As we enter the fall months, when most Americans just start thinking about maybe paying attention to politics sometime soon, it's important to remember that although the media talks about this year's election as if it were a singular event, the midterm is comprised of hundreds of individual races, many of which will be decided over local issues. The way a race plays out in Texas, for example, may have nothing to do with what happens in Rhode Island.
That's the Democrats' hope, at least, and it's one with a lot of pull among those whose collective judgments we call the conventional wisdom. "All politics is local," as the saying goes — and with President Obama's approval ratings currently hovering near his all-time low, Democrats better hope so. If every race in the midterm turns out to be a referendum on the president, Democrats are going to have a rough time of it. But if they can make it a choice between their candidate and that of the still-unpopular GOP (with Obama nowhere to be seen), they may be able to hold on to the Senate.
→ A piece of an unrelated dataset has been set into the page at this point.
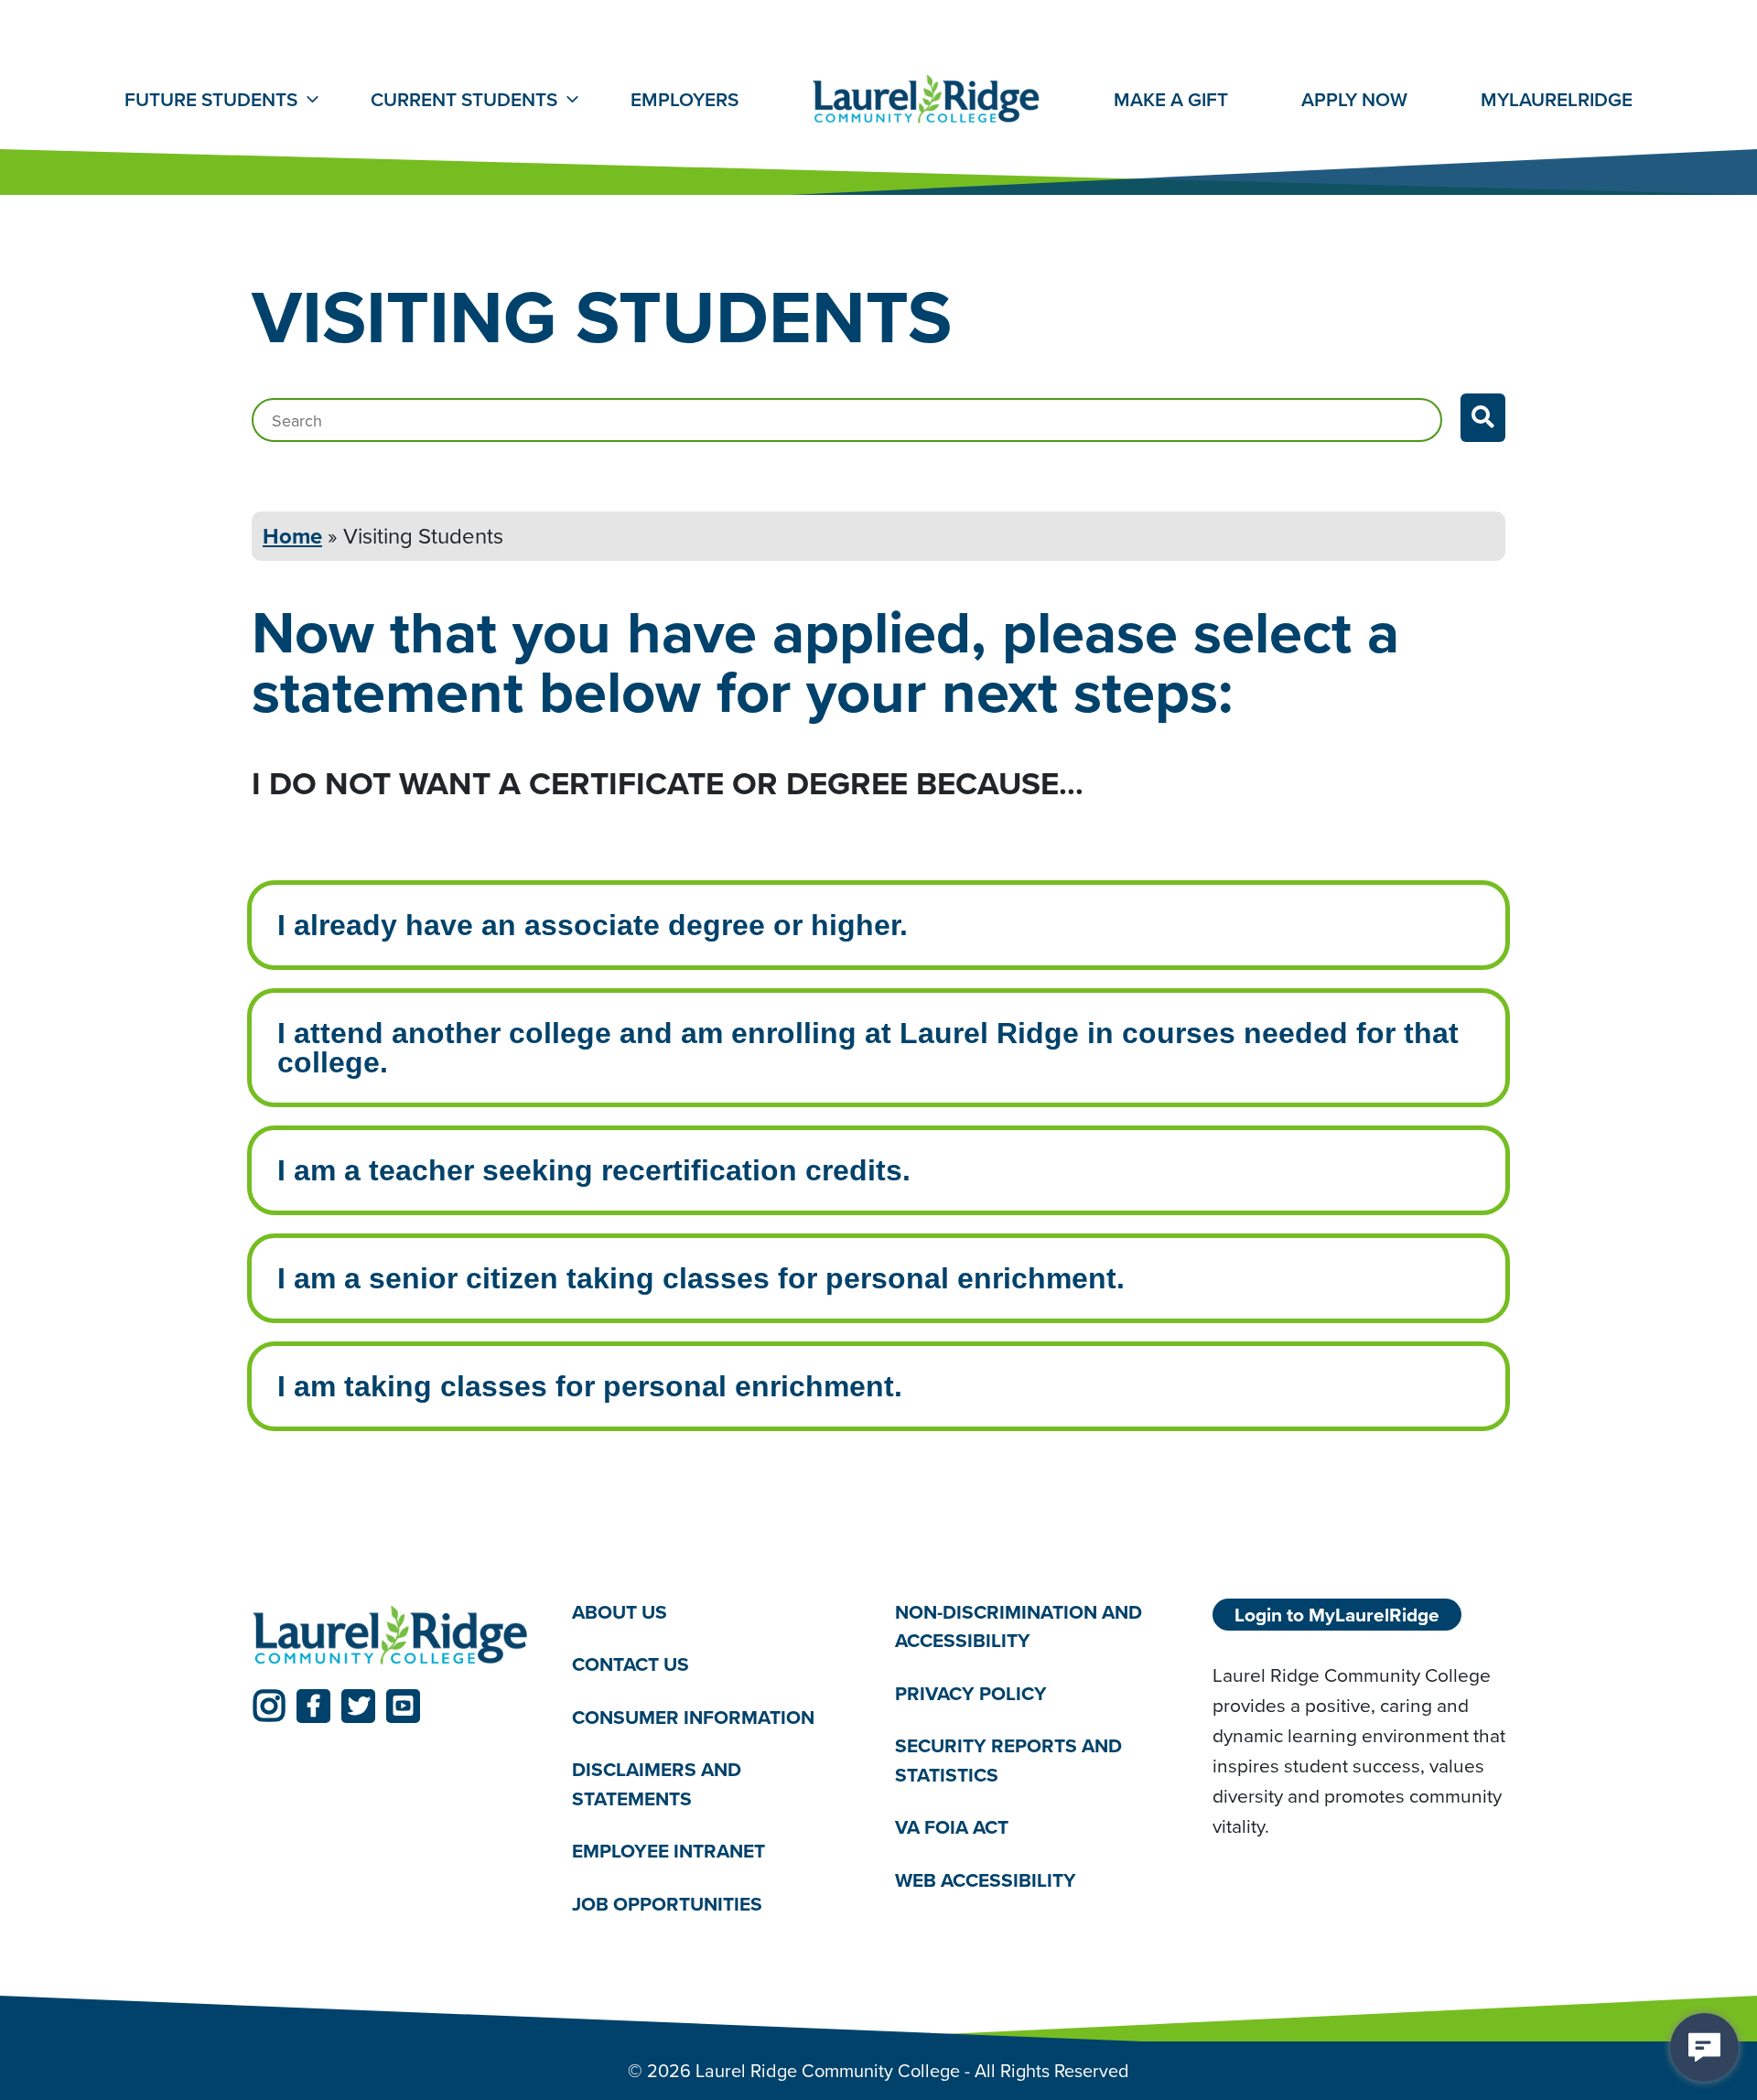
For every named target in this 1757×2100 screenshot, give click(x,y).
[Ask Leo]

Here's the latest news on how Dems are trying to keep the election local, as well as the other recent major happenings in this year's campaign:
- Senate Majority Leader Harry Reid, according to Politico, is doing his damnedest to shield his caucus from having to cast politically unpalatable votes, and although the move is a pretty normal one for a majority leader to make, it's still got Republicans fuming. That's just fine with Reid, however, Politico reports, since he considers himself a much less well-known enemy than Barack Obama, one less likely to inspire GOP voters to organize for the election. "I’m meaningless," Reid told Politico. "People in red states don’t even know who I am.”
- In other Senate news, the Supreme Court of Kansas ruled that Chad Taylor, the one-time Democratic nominee for Senate who has dropped out but whose name Kansas Secretary of State Kris Kobach refused to remove from the ballot, can have his name taken off the ballot in 2014. This is being widely interpreted as a win for Democrats, because the independent candidate, Greg Orman, now standing as incumbent Sen. Pat Roberts' only real rival is polling well and is a former Dem, to boot.
- Nearly as important but less widely covered than the race to control the Senate, the reelection campaigns of governors Scott Walker and Rick Snyder, of Wisconsin and Michigan, respectively, are struggling to persuade voters that their states' economies have truly recovered. National Journal reports that both men, who aggressively tried to push their state to the right during their time in office, are banking that the backlash they've incurred won't be strong enough to overcome their decisive advantage when it comes to fundraising.